• _TRY IT_
Below is a listing. Quote from it, exactly, the lines from the one containing "This screenshot has width=1280, height=644." down to the one containing "You are a computer-use agent. Screen dimensions: 1356x696", both ends included, and nothing else.

• _RECORDS FOR PROCESSING_
• • • •
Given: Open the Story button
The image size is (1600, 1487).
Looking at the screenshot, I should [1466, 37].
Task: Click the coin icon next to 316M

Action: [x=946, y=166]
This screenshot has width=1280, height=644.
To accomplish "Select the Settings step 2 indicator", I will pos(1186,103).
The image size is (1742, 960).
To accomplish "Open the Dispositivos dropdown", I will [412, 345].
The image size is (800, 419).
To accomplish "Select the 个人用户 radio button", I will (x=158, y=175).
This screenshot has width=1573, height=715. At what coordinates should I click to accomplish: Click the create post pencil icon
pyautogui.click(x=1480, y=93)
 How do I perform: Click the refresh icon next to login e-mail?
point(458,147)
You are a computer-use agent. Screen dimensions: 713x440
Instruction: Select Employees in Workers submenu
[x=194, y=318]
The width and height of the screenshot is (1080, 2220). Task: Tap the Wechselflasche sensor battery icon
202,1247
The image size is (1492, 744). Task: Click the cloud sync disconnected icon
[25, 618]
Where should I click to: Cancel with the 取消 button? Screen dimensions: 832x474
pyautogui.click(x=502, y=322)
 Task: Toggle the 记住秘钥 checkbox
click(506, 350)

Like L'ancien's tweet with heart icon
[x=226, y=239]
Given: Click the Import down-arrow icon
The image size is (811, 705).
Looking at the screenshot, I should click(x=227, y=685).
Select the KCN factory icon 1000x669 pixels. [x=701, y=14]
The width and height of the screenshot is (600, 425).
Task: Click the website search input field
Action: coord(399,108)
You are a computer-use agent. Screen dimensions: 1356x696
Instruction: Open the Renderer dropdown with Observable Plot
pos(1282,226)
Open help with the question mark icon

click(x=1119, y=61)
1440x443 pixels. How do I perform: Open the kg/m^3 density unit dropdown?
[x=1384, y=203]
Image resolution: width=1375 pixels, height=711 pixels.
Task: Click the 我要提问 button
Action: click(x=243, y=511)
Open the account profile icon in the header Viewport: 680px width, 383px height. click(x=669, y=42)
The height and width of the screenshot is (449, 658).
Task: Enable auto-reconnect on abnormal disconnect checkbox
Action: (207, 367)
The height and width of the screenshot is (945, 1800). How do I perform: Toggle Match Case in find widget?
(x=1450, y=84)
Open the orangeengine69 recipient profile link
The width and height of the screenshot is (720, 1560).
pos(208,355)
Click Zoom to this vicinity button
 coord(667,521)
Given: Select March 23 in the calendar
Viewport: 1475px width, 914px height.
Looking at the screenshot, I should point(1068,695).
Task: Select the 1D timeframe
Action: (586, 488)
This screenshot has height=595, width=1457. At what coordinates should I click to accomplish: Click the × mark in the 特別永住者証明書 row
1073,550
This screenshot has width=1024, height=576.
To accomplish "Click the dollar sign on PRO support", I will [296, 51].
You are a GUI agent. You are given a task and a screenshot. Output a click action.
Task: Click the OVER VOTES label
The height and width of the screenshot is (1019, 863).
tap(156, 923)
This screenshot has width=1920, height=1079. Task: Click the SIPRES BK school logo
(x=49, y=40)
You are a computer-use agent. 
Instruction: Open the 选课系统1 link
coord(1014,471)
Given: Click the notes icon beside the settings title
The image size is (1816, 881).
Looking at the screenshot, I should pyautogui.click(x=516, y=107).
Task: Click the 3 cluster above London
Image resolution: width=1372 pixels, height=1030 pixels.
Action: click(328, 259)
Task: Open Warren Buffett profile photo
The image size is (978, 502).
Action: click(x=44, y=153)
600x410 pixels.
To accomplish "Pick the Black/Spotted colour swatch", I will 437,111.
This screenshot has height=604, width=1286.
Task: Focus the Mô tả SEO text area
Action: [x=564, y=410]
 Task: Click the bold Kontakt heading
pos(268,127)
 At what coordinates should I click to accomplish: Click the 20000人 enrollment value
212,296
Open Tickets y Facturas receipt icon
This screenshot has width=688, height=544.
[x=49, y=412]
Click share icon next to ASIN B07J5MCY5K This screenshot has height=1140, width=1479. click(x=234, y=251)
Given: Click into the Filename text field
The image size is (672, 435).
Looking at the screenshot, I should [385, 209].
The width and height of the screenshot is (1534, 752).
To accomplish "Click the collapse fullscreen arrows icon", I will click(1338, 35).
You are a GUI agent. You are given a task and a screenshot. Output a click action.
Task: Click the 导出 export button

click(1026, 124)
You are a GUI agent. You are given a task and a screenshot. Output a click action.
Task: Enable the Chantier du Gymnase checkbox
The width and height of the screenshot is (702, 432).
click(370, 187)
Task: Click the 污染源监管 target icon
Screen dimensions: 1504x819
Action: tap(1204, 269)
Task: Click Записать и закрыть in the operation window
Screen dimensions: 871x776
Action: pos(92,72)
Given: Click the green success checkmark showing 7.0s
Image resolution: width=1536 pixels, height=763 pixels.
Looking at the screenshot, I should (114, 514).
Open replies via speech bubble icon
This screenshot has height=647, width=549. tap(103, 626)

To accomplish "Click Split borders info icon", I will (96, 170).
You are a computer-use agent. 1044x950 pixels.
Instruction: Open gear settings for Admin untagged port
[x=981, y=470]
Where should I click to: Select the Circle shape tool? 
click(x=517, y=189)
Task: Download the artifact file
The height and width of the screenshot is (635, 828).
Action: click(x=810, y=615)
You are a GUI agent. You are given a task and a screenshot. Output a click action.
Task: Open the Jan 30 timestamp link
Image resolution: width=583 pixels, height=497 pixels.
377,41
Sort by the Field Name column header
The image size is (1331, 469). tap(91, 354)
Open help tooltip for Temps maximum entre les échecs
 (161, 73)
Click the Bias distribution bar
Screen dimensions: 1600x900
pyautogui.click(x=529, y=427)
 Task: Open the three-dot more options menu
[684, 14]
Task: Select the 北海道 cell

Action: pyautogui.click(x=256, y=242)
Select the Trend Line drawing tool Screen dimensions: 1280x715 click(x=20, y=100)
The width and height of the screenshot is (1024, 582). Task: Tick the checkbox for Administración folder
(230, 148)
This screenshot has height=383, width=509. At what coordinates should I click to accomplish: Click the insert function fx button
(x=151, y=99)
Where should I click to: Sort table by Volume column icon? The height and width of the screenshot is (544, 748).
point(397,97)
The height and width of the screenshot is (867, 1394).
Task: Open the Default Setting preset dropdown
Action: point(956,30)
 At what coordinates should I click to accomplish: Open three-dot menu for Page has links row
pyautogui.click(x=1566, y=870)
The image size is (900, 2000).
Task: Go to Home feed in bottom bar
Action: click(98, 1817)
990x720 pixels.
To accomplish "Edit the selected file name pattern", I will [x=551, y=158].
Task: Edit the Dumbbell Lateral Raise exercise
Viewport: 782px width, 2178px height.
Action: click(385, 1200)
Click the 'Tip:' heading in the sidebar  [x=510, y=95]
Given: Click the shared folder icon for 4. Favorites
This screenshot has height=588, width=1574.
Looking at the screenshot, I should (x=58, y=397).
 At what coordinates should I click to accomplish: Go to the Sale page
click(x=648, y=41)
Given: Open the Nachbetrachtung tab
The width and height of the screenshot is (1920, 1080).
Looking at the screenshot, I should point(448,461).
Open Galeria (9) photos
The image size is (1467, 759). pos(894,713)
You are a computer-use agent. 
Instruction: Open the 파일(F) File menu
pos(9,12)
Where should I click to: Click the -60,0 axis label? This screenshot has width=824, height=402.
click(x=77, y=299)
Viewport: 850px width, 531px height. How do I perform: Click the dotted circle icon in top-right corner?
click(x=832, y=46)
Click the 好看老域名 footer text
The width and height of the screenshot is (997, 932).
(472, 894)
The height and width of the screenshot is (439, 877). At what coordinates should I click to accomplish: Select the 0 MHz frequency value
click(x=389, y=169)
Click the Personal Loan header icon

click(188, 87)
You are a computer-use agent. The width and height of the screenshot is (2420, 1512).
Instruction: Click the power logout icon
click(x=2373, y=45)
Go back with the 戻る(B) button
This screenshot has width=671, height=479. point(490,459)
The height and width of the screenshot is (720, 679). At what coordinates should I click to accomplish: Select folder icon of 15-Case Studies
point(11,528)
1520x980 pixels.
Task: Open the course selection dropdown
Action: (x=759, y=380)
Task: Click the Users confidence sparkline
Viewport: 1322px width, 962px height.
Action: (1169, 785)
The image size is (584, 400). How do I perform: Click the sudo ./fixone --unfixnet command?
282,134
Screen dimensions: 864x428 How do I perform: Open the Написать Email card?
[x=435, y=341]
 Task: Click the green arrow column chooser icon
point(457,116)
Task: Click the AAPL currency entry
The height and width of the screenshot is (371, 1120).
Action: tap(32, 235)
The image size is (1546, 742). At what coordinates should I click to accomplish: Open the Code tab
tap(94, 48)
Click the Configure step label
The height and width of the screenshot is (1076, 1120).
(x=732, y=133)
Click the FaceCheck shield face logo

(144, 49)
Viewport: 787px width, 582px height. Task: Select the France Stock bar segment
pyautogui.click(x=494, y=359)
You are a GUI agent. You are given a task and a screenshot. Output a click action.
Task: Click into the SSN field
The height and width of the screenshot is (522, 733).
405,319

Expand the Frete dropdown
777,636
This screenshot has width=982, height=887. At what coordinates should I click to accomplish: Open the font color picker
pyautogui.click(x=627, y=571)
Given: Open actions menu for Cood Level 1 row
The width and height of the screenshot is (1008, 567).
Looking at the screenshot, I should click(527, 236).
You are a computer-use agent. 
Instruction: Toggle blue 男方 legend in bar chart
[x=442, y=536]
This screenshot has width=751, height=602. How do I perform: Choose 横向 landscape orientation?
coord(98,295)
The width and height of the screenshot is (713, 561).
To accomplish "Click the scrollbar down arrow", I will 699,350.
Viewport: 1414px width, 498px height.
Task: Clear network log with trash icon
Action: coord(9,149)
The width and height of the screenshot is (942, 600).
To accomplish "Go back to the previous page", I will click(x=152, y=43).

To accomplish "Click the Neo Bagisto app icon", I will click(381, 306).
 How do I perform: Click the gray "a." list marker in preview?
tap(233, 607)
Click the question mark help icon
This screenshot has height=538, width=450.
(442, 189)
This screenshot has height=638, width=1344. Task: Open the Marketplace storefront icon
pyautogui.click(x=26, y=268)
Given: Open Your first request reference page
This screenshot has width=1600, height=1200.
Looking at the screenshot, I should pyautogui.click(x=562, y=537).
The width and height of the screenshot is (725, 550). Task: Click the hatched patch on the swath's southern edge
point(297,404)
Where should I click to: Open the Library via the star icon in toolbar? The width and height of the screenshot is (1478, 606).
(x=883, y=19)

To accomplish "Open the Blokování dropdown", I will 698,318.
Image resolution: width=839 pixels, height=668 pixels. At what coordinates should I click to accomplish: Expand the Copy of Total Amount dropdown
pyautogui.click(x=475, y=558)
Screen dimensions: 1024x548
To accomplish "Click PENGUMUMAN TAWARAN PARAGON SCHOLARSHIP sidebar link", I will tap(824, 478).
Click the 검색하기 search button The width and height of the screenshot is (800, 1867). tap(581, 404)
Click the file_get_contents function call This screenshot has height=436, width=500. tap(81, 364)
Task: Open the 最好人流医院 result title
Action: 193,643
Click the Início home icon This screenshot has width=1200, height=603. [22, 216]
• • • •
• _ANSWER TO THIS PROBLEM_
This screenshot has width=1280, height=644.
To accomplish "Select the Settings step 2 indicator", I will pos(1186,103).
The image size is (1742, 960).
To accomplish "Open the Dispositivos dropdown", I will [412, 345].
The image size is (800, 419).
To accomplish "Select the 个人用户 radio button", I will (x=158, y=175).
This screenshot has width=1573, height=715. At what coordinates should I click to accomplish: Click the create post pencil icon
pyautogui.click(x=1480, y=93)
 How do I perform: Click the refresh icon next to login e-mail?
point(458,147)
You are a computer-use agent. Screen dimensions: 713x440
Instruction: Select Employees in Workers submenu
[x=194, y=318]
The width and height of the screenshot is (1080, 2220). Task: Tap the Wechselflasche sensor battery icon
202,1247
The image size is (1492, 744). Task: Click the cloud sync disconnected icon
[25, 618]
Where should I click to: Cancel with the 取消 button? Screen dimensions: 832x474
pyautogui.click(x=502, y=322)
 Task: Toggle the 记住秘钥 checkbox
click(506, 350)

Like L'ancien's tweet with heart icon
[x=226, y=239]
Given: Click the Import down-arrow icon
The image size is (811, 705).
Looking at the screenshot, I should click(x=227, y=685).
Select the KCN factory icon 1000x669 pixels. [x=701, y=14]
The width and height of the screenshot is (600, 425).
Task: Click the website search input field
Action: coord(399,108)
You are a computer-use agent. Screen dimensions: 1356x696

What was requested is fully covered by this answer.